In order to build the Docker image, run the following command:

make build-docker-multi
make build-docker-cuda-multi # If you have a GPU

Or pull the official image:

docker pull laiyer/llm-guard-api:latest

Now, you can run the Docker container:

docker run -d -p 8000:8000 -e LOG_LEVEL='DEBUG' -e AUTH_TOKEN='my-token' laiyer/llm-guard-api:latest

This will start the API on port 8000. You can now access the API at http://localhost:8000/swagger.json.

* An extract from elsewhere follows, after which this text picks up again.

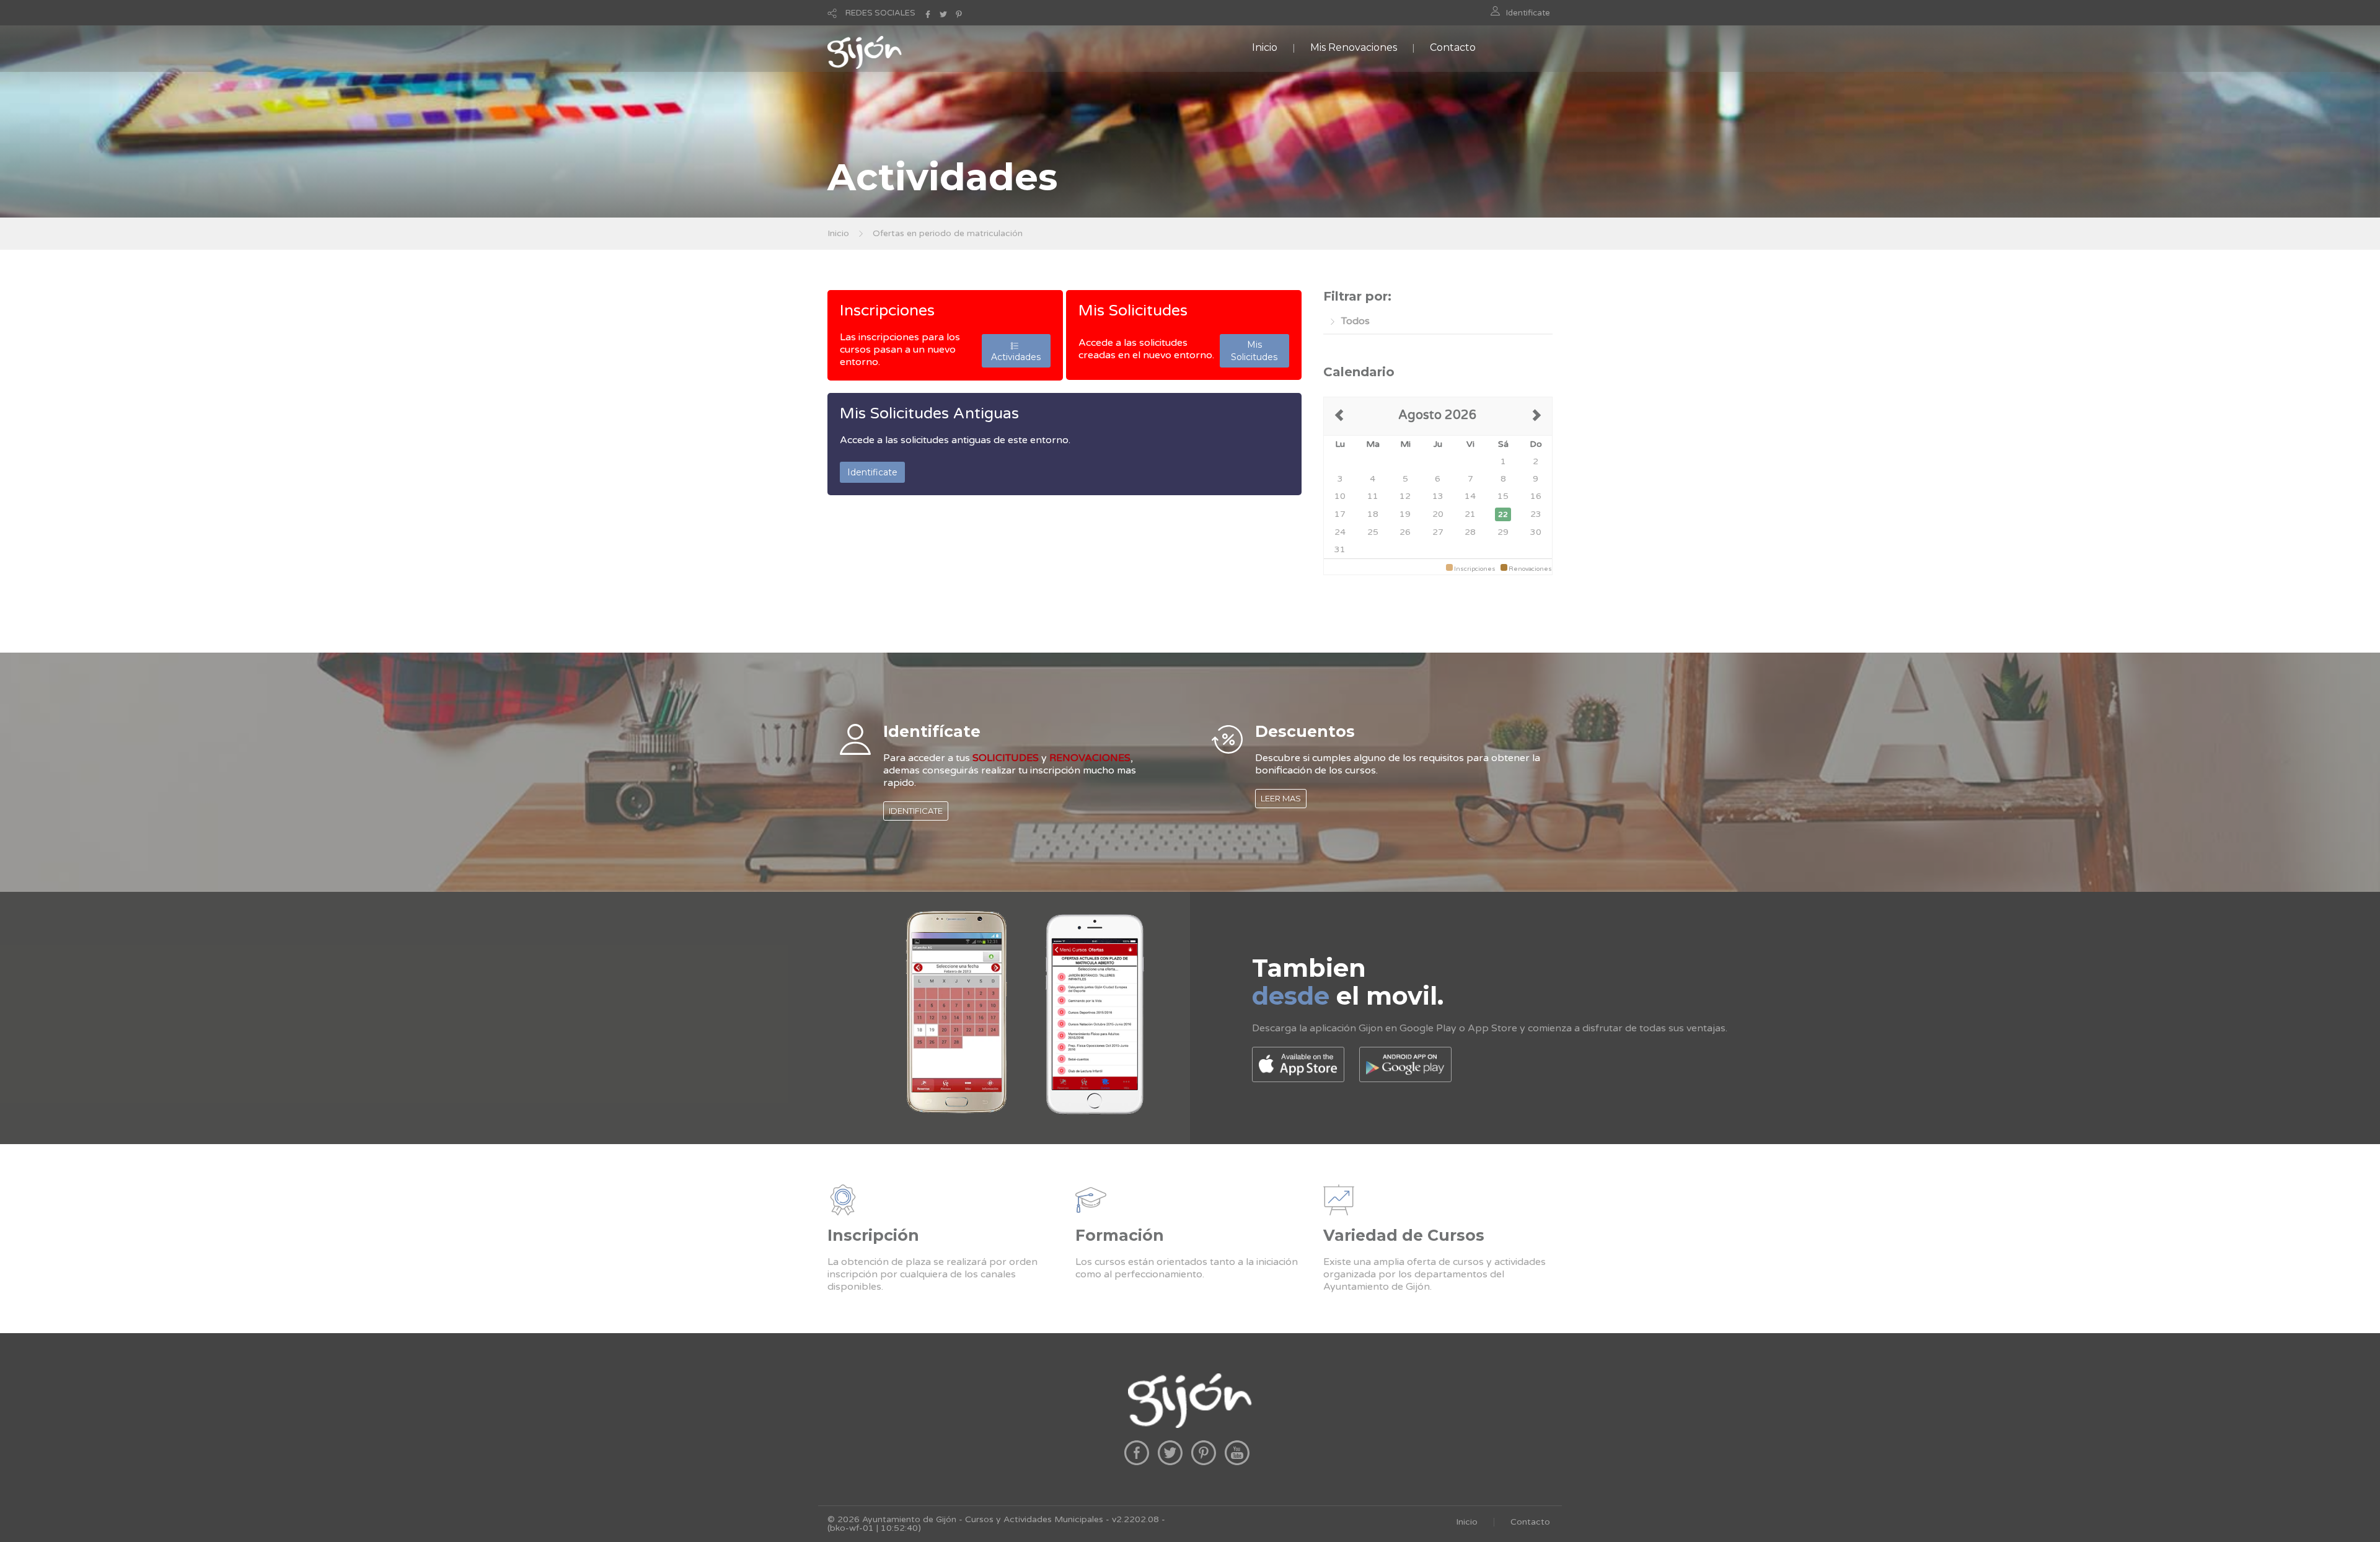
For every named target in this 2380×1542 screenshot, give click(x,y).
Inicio (1264, 47)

If you want to use a custom configuration, you can mount a volume to /home/user/app/config:

docker run -d -p 8000:8000 -e APP_WORKERS=1 -e AUTH_TOKEN='my-token' -e LOG_LEVEL='DEBUG' -v ./entrypoint.sh:/home/user/app/entrypoint.sh -v ./config/scanners.yml:/home/user/app/config/scanners.yml laiyer/llm-guard-api:latest

Warning

We recommend at least 16GB of RAM allocated to Docker. We are working on optimizing the memory usage when the container starts.

Troubleshooting

Out-of-memory error

If you get an out-of-memory error, you can change config.yml file to use less scanners. Alternatively, you can enable low_cpu_mem_usage in scanners that rely on HuggingFace models.

Failed HTTP probe

If you get a failed HTTP probe, it might be because the API is still starting. You can increase the initialDelaySeconds in the Kubernetes deployment.

Alternatively, you can configure lazy_load in the YAML config file to load models only on the first request.